Savers are the opposite of big spenders. These cautious people get great gratification and satisfaction from saving money. Those with this money personality put money away for a rainy day, and get anxious about spending money on anything other than what’s necessary. They turn the lights off when leaving the room and only shop when necessary. For Saving Sallys, money equals security.
Tips for savers:
Savers are good with money, in a way. But the tendency to stash away any spare money can mean missed opportunities to make the most of money – like investing to make your money go further, or opting for a higher risk Kiwisaver.
Unlike spenders, who spend money to make a statement or to entertain themselves, debtors simply don’t spend time thinking about their money. Debtors spend more than they earn, and generally don’t invest or save.
Tips for debtors:
If you’re going to take on debt, only ever take on as much as you can afford to repay. A responsible lender will only lend so much based on your income and expenses, but it is ultimately up to you to decide how much is too much. It’s always best to avoid pay-day loans – which are easy to get, but can easily end in spiraling debt.
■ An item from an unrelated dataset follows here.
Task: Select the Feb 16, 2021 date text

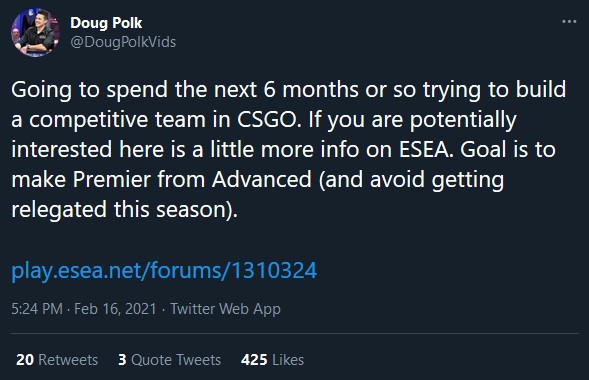Action: click(115, 309)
Investors are very aware and conscious of money. They don’t just save, or just spend, their money – they make their money work for them. They often have long-term finance goals and are prepared to take certain risks to get there. You could say they’re the most successful money personality.
Tips for investors:
Sounds like you’ve got this whole finance thing sorted! Keep doing what you’re doing, and keep educating yourself.